*Your objective:* Where the listing below has a line with "Task: Click the gray", write out exactly that line and every line after it, stopping after the line with "Click View on".

*Supplied information:*
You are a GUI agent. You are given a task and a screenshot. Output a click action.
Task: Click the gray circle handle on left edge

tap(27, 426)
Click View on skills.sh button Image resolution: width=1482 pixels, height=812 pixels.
* * *
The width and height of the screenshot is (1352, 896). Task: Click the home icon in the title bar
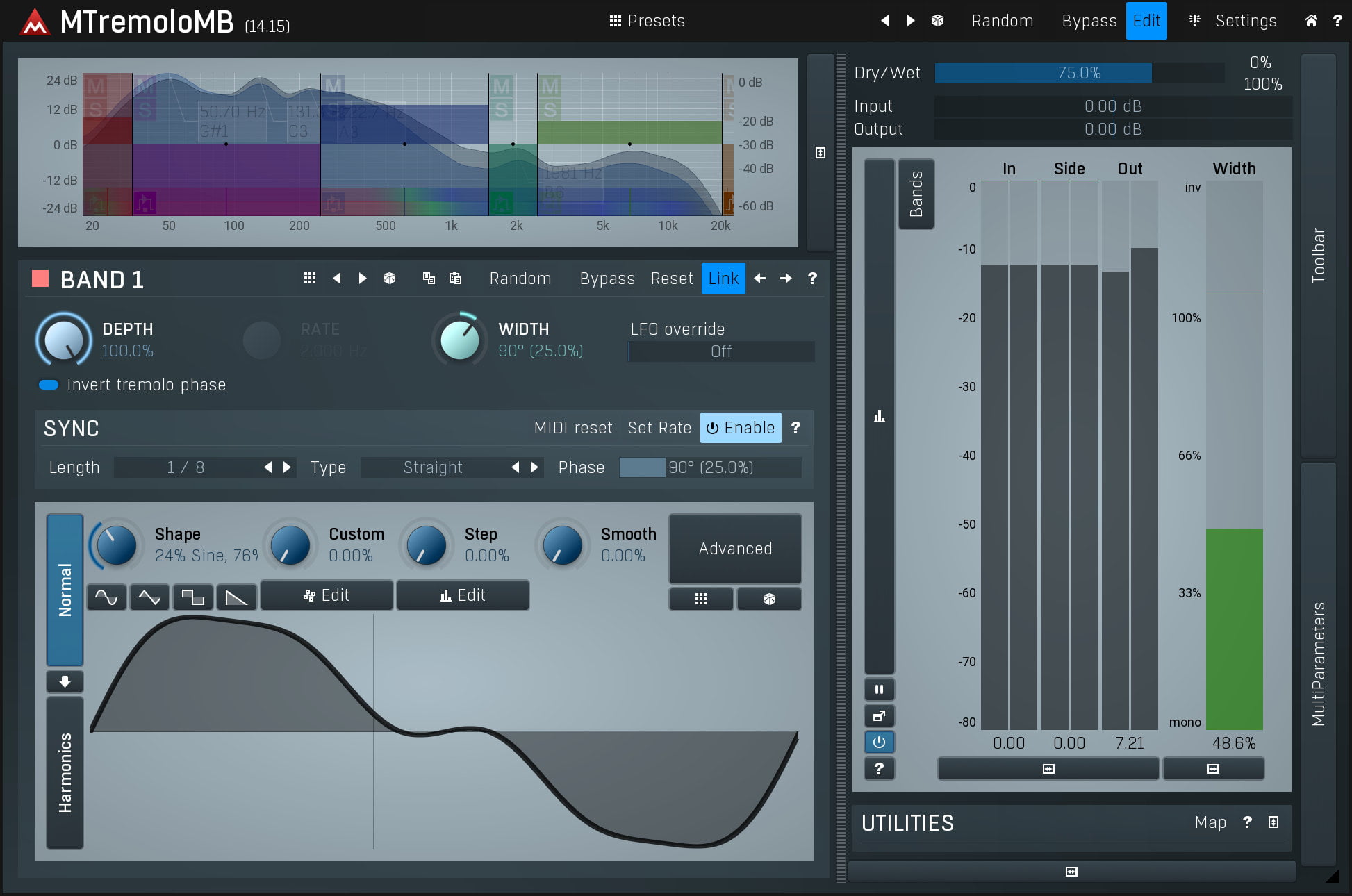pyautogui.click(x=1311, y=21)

*Task output:*
Task: Click the gray circle handle on left edge

tap(27, 426)
Click View on skills.sh button Image resolution: width=1482 pixels, height=812 pixels.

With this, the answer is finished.